Zephyr as UOS slows down when SOS is busy
Alfonso Sanchez-Beato
Hello, I have been playing with using Zephyr as UOS on top of Ubuntu as SOS, using the Industry scenario and launching the UOS with launch_zephyr.sh. I created this small program to prove that Zephyr was not affected by what happened in the SOS: https://paste.ubuntu.com/p/c3j9XwvrT6/ (with config https://paste.ubuntu.com/p/sPhwTRrRTZ/). The program simply calculates the number of primes below a number and prints the time spent. Although the problem runs and I get output from the serial port, I found two problems: 1. gettimeofday is not returning good times, the elapsed time is ~20 times more than the real one. I see the same problem when using k_uptime_get and k_uptime_delta. It looks related to handling of the HW clock, but the pre-defined frequency (100) seems correct. 2. More importantly, I see that the time spent in the calculation varies when I do something CPU intensive on the SOS. For instance, if I run the same calculation on the SOS, I see that Zephyr is expending 5% more time in the calculation, which should not happen and defeats the purpose of this set-up. ACRN version is: HV version 1.4-unstable-2020-01-09 09:45:06-bcefd673 DBG (daily tag: acrn-2019w47.1-140000p) build by ubuntu API version 1.0 Any ideas on what might be going on? Thanks Alfonso |
|
Alfonso Sanchez-Beato
On Tue, Jan 21, 2020 at 1:07 PM Alfonso Sanchez-Beato <alfonso.sanchez-beato@...> wrote:
I forgot to mention that I am testing on a NUC7i7DNH.
|
|
Hi Alfonso,
My best guess as to what’s happening is that there is some contention between the Service VM and the Zephyr VM to use the cache, Zephyr would typically stay in cache but now that there is some heavy load in the Service VM, it may get evicted at times. This is where Cache Allocation Technology (CAT) can help further isolate the VMs, especially against so-called “noisy neighbours. Unfortunately, Kaby Lake does not support CAT. Here is more about CAT and how to use it with ACRN: https://projectacrn.github.io/latest/getting-started/rt_industry.html?#configure-cat
Geoffroy
From: acrn-users@... <acrn-users@...>
On Behalf Of Alfonso Sanchez-Beato
Sent: Tuesday, January 21, 2020 1:09 PM To: acrn-users@... Subject: Re: [acrn-users] Zephyr as UOS slows down when SOS is busy
On Tue, Jan 21, 2020 at 1:07 PM Alfonso Sanchez-Beato <alfonso.sanchez-beato@...> wrote:
I forgot to mention that I am testing on a NUC7i7DNH.
|
|
Hi Alfonso,
I’m assuming you have been using the standard launch script (from /usr/share/acrn/samples/nuc/launch_zephyr.sh) to test your Zephyr app.

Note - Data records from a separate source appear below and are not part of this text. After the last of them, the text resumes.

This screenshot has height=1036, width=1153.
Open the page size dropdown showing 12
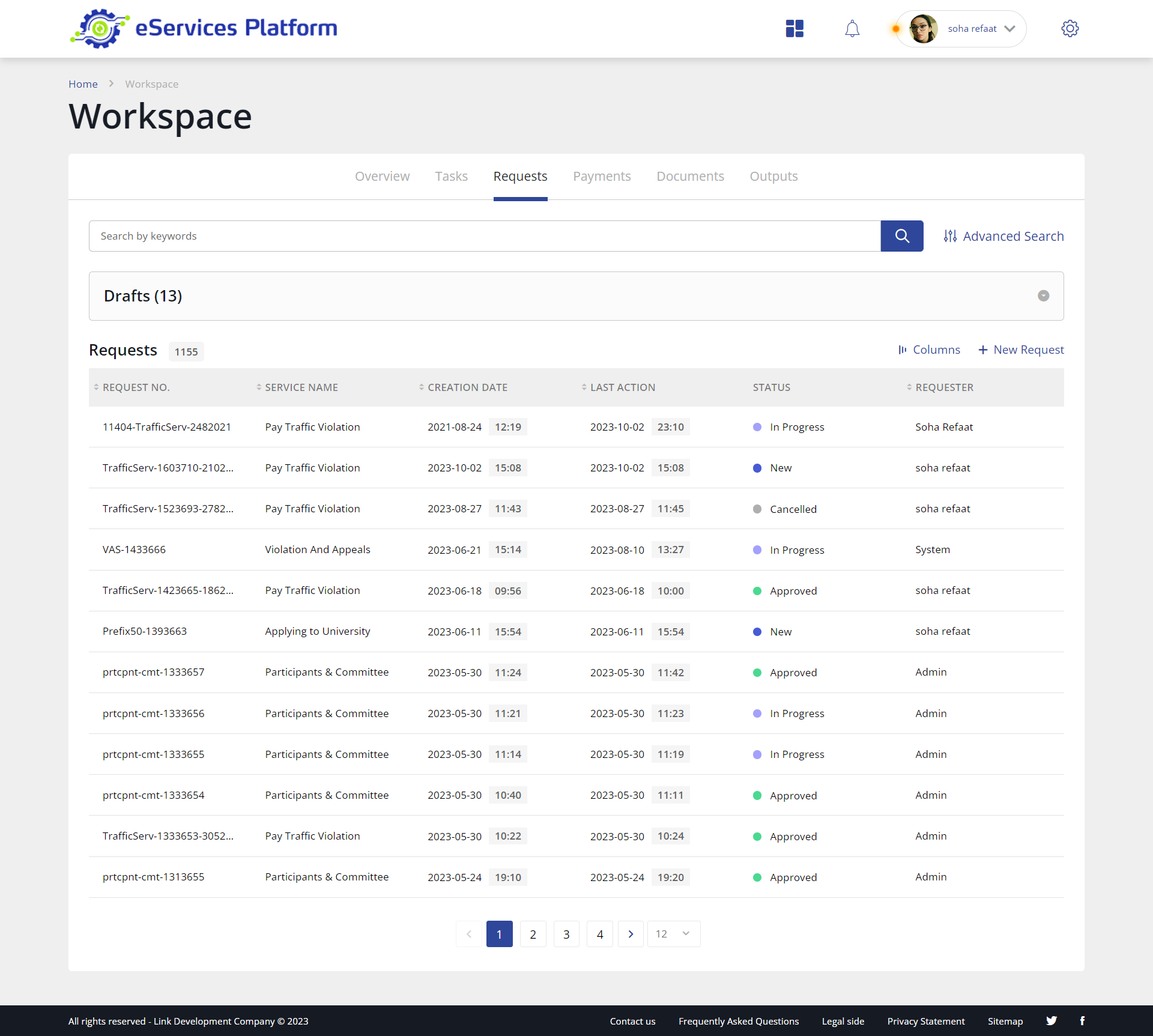coord(673,934)
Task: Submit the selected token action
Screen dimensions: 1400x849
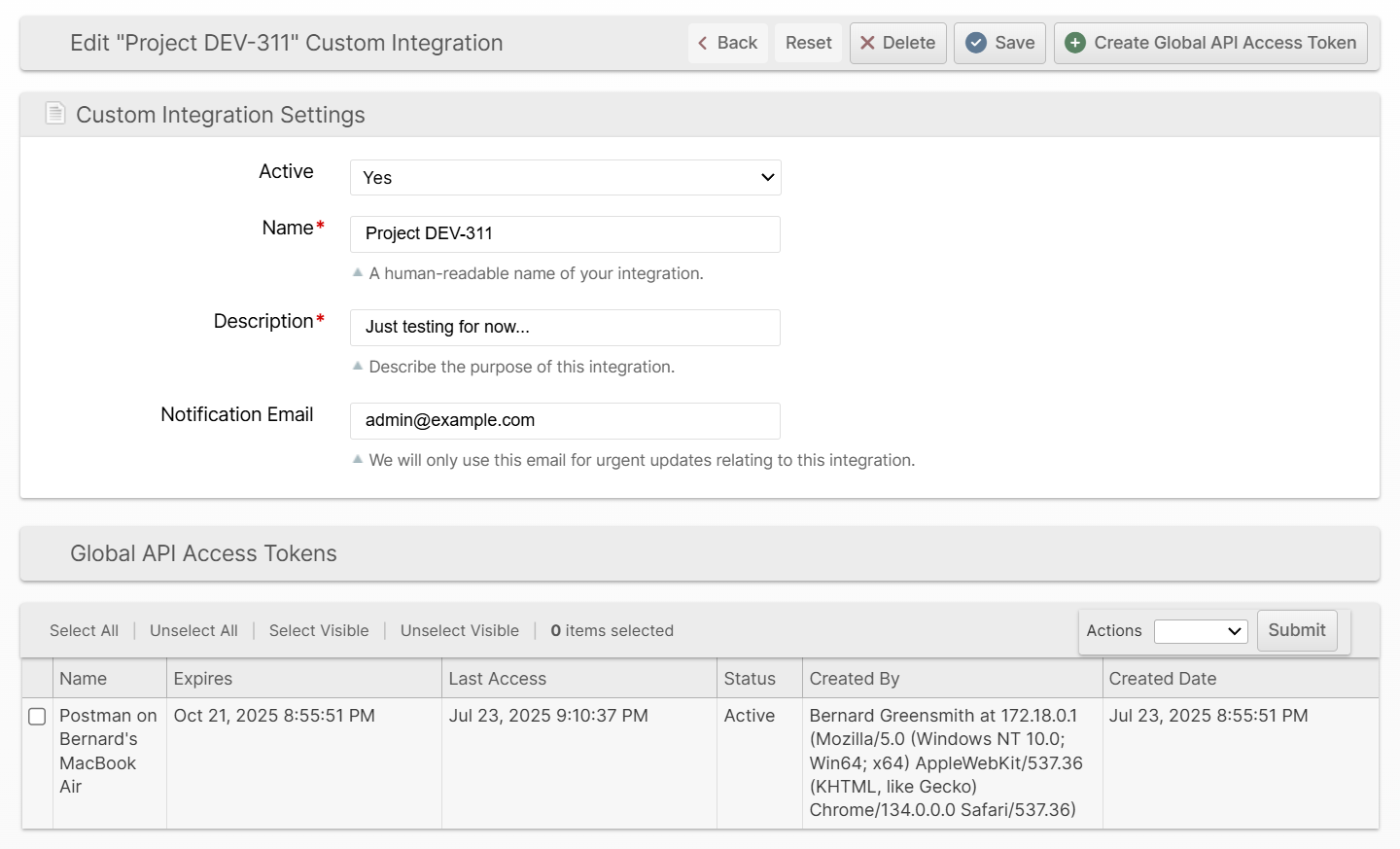Action: pos(1296,630)
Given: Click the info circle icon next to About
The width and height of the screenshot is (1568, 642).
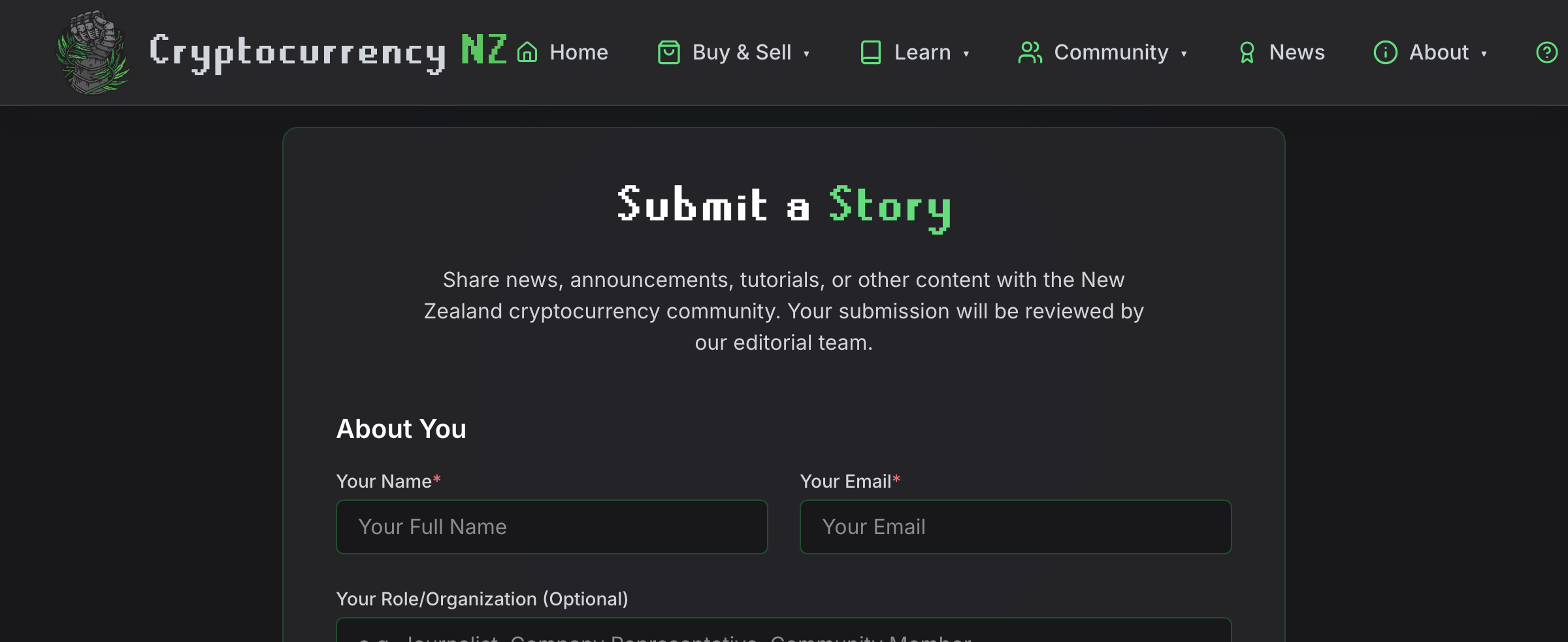Looking at the screenshot, I should pos(1386,52).
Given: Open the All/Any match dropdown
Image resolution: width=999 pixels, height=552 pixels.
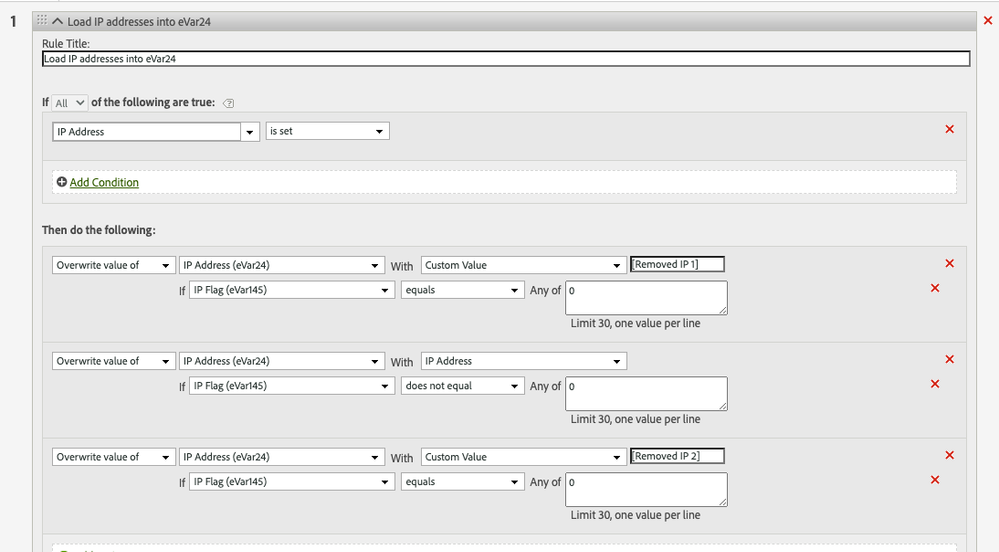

If so, can you try to use this script instead to see if it makes any difference? https://paste.ubuntu.com/p/rCjfYv3QV4/
I have not tried it yet with your app but it’s able to launch the Zephyr “Hello World! Acrn” app.
Thanks, Geoffroy
From: VanCutsem, Geoffroy
Sent: Tuesday, January 21, 2020 4:18 PM To: acrn-users@... Subject: RE: [acrn-users] Zephyr as UOS slows down when SOS is busy
Hi Alfonso,
My best guess as to what’s happening is that there is some contention between the Service VM and the Zephyr VM to use the cache, Zephyr would typically stay in cache but now that there is some heavy load in the Service VM, it may get evicted at times. This is where Cache Allocation Technology (CAT) can help further isolate the VMs, especially against so-called “noisy neighbours. Unfortunately, Kaby Lake does not support CAT. Here is more about CAT and how to use it with ACRN: https://projectacrn.github.io/latest/getting-started/rt_industry.html?#configure-cat
Geoffroy
From: acrn-users@... <acrn-users@...>
On Behalf Of Alfonso Sanchez-Beato
On Tue, Jan 21, 2020 at 1:07 PM Alfonso Sanchez-Beato <alfonso.sanchez-beato@...> wrote:
I forgot to mention that I am testing on a NUC7i7DNH.
|
|
Alfonso Sanchez-Beato
Hi Geoffroy, On Wed, Jan 22, 2020 at 9:32 AM Geoffroy Van Cutsem <geoffroy.vancutsem@...> wrote:
I have tried with the new script, and I think it helps a bit, although it does not remove completely the increment in time when something is running in the SOS. But it is a bit difficult to say tbh.
Thanks Alfonso
|
|
Alfonso Sanchez-Beato
On Wed, Jan 22, 2020 at 2:28 PM Alfonso Sanchez-Beato <alfonso.sanchez-beato@...> wrote:
It turns out that disabling Intel Turbo Boost in the BIOS makes the times spent in the calculation on Zephyr almost constant regardless of the load on the SOS. Which makes sense after reading that Turbo Boost changes dynamically the CPU frequency. Of course, the drawback is that now the calculations take more time.
|
|
Yan, Like
Hi Alfonso,
#1 Did you calibrate the zephyr clock rate? I am not an expert on Zephyr, as I known, clock calibration is needed in Zephyr.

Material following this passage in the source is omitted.